Apparently, because a few Nigerians living in India engage in drug trafficking, all Nigerians have been tarred with the same xenophobic broad brush. Well, it turned out, as I said earlier, that the Nigerian whose murder is the trigger for the rash of racist assaults against Nigerians in India was never involved in drugs, contrary to the claims of the Indian press, local police and politicians. 

According to the November 11 edition of the Times of India, investigations have concluded that “There is not a single drug related case filed against Nigerian national Obado [sic] Uzoma Simeon who was murdered on the intervening night of October 30 to 31 at Parra.” Yet, Indians still repeat the canard that Simon (or is it Simeon?), who was ferociously stabbed more than 25 times, was murdered by rival Indian drug lords. (Oh, so Indians also do drugs? I thought only Nigerians did!)

All this doesn’t surprise me, frankly. India is an inexorably racist society.  According to a global survey conducted in October this year, India ranks as the most racist country on earth. The survey measured racial intolerance by how “frequently people in a given country said they don't want neighbors from other races.”  India’s racial intolerance, according to the survey, is equaled only by Jordan. (The most racially tolerant societies, the survey found, are the United States, Canada, Brazil, Argentina, Colombia, Guatemala, Britain, Sweden, Norway, Latvia, Australia, and New Zealand.)

The current anti-Nigerian hysteria in India is fueled by two strains of bigotry in the Indian society: a lethal mixture of visceral negrophobia and Islamaphobia. India has a well-known, age-old problem with dark skin, a problem that is congealed in the country’s invidious caste system.  Even dark-skinned Indians from the country’s south are often the victims of racist taunts and denigration, and Africans, according to many Indians who spoke frankly with me, are considered ugly, undesirable, and worthy only of ice-cold disdain. 

India is, without a doubt, a terrible place for a black person to call home.

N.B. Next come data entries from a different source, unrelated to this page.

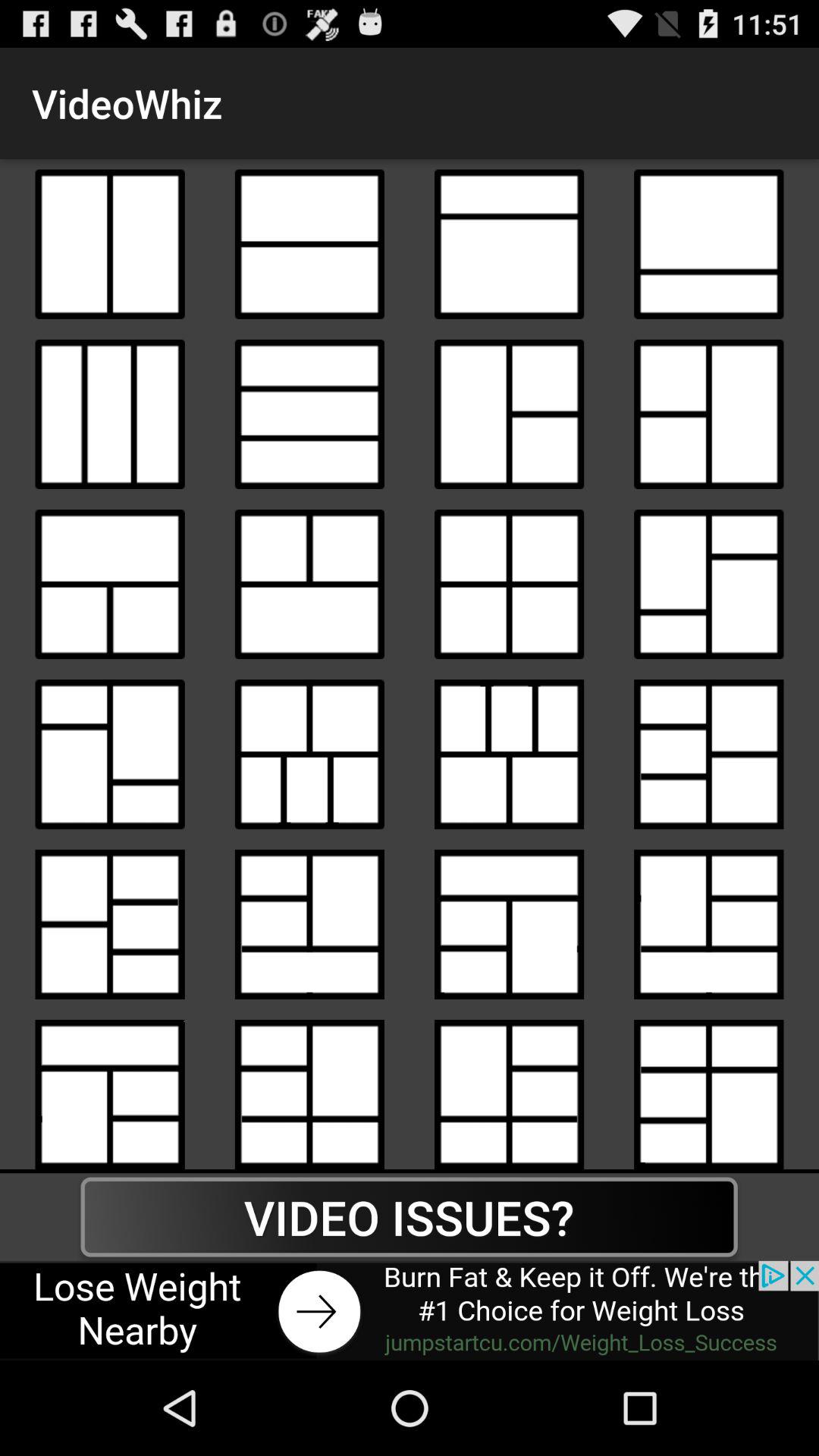
go to image (708, 584)
Given the description of an element on the screen output the (x, y) to click on. 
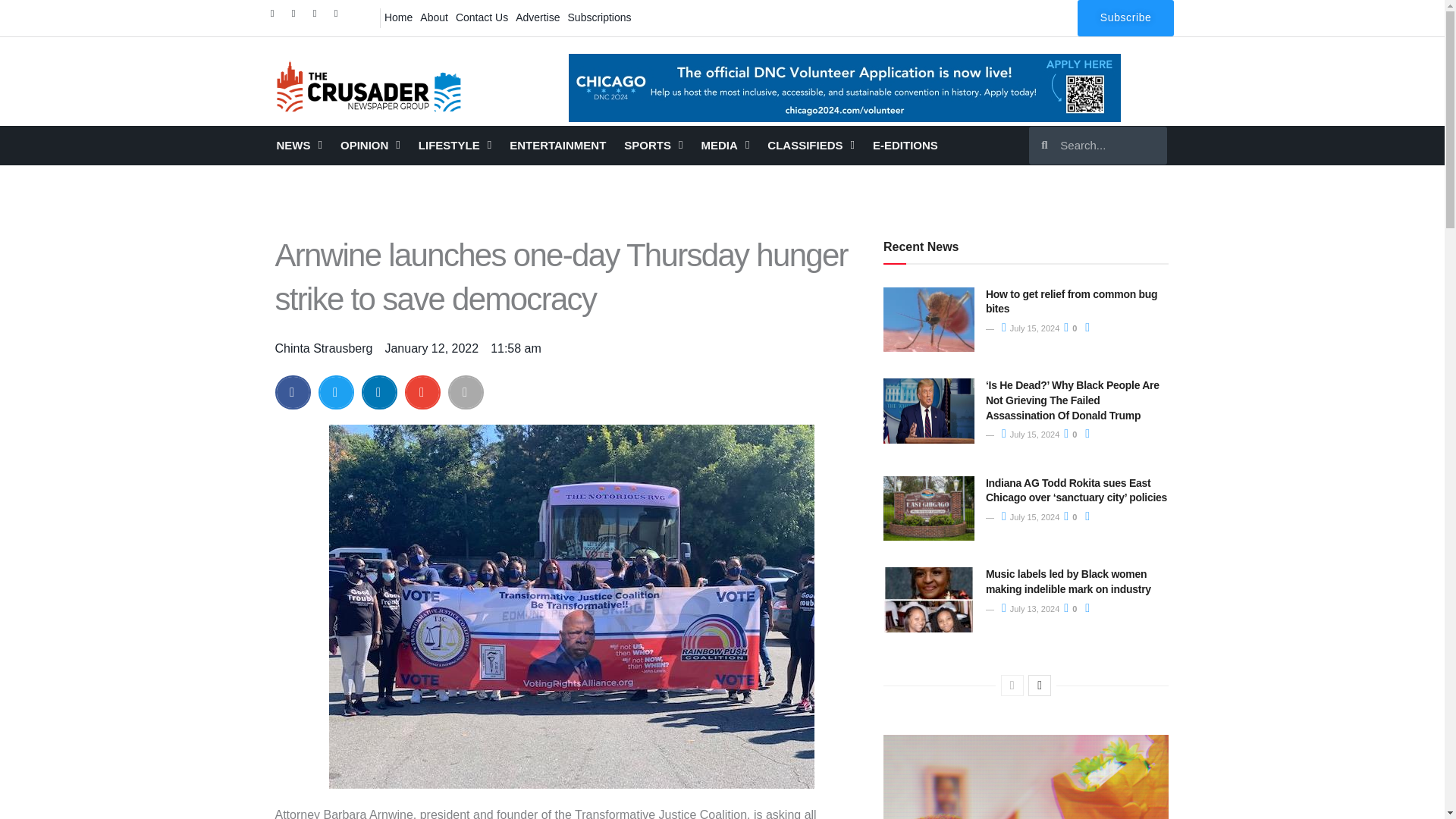
NEWS (298, 145)
Next (1039, 685)
Subscriptions (599, 17)
Instagram (318, 17)
Advertise (537, 17)
Contact Us (481, 17)
Previous (1012, 685)
Facebook-f (276, 17)
About (433, 17)
Subscribe (1125, 18)
Youtube (340, 17)
LIFESTYLE (454, 145)
Home (398, 17)
50th Anniversary-Lottery-RIGHT VERTICAL BANNER (1026, 776)
DNC-Leaderboard--June Campaign 2024 (845, 88)
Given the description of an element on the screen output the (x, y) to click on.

It’s even more terrible if the black person is also a Muslim. As a consequence of India’s continuing bitter animosities with Pakistan, many, perhaps most, Indians gaze at Muslims from the jaundiced lenses of their troubled relations with Pakistanis and instinctively assume that every Muslim is a Hindu-hating enemy. Of course, this is not true of all Indians, but it is true of most of them.

For anecdotal evidence, look at the comment sections of India’s English-language news websites about Nigerians. (I hear that the local-language websites are way worse). You will find a disproportionate percentage of commenters claiming that Nigerians are doing drugs to fund terrorism against Indians. Many commenters on TimesofIndia.com and other Indian websites also described Nigerians in Goa, including the late Simeon, as “Boko Haram terrorists”! Yet others called them “muzzies,” apparently a pejorative term for Muslims in India. 

The Indians couldn’t be bothered that the people they call “Boko Haram terrorists” and “muzzies” are Christian Nigerians. You would think that a name like “Simon” would at least make that clear to them. Well, as I pointed out in a previous article three years ago, stereotyping is a great time saver; it enables ignorant and bigoted people to rush to quick judgment without the pesky encumbrance of nuance and factual information.

From what I can gather, it is now open season on Nigerians in Goa. Unspeakable atrocities are being committed against innocent Nigerians there. The Indian and Nigerian governments must act expeditiously to halt this madness.